La República de Ragusa, pues ese era el nombre oficial de Dubrovnik, se inicia en el siglo VII, y fue una de varias ciudades-estado del Mediterráneo, tan longeva como la Serenísima República de Venecia, pues sobrevivió como tal hasta la ocupación napoleónica en 1806. Abarcaba un pequeño territorio de unos 80 km de costa y varias islas. Era un Estado de soberanía limitada porque siempre estuvo sujeto al vasallaje de alguno de los imperios de la zona, cronológicamente: Bizancio, Venecia, Hungría, el Imperio otomano, y luego el austrohúngaro. Fue un país próspero, con una economía vertebrada en el comercio internacional –sobre todo entre Asia Menor y la Europa mediterránea–, la marina mercante y la diplomacia. Alcanzó su apogeo en los siglos XV y XVI bajo la protección del Imperio otomano, al que pagaba un tributo anual, lo que le permitía gozar de la franquicia –a veces exclusiva– para intermediar en el comercio entre los reinos cristianos y los musulmanes, privilegio que fue perdiendo valor cuando se desarrollaron las rutas de comercio del Atlántico y la navegación hacia el este por el cabo de Buena Esperanza.

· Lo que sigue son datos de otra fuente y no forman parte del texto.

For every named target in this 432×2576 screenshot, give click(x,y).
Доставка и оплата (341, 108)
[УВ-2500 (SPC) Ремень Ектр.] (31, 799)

Hoy la ciudad de Dubrovnik es un polo turístico de alto vuelo, en cambio, en junio de 1995 no había un solo turista y el panorama era desolador.

Dubrovnik sufrió como pocas ciudades los excesos de la violenta desintegración de Yugoslavia. Los únicos inquilinos de los hoteles en 1995 eran refugiados alojados por el Estado. A la vista estaban los impactos, en tejados y monumentos, que dejó el bombardeo de la aviación montenegrina en 1991. La ciudad seguía en estado de sitio, víctima de ataques esporádicos de fuerzas irregulares que operaban desde enclaves serbios de la vecina Bosnia. De hecho, un grupo de asistentes a la conferencia de 1995 tuvo que correr a un refugio por un bombardeo cuando esperaban el avión de regreso.

Hoy, ya en junio, Dubrovnik está repleto de turistas, con los precios por las nubes y eso que la temporada apenas empieza.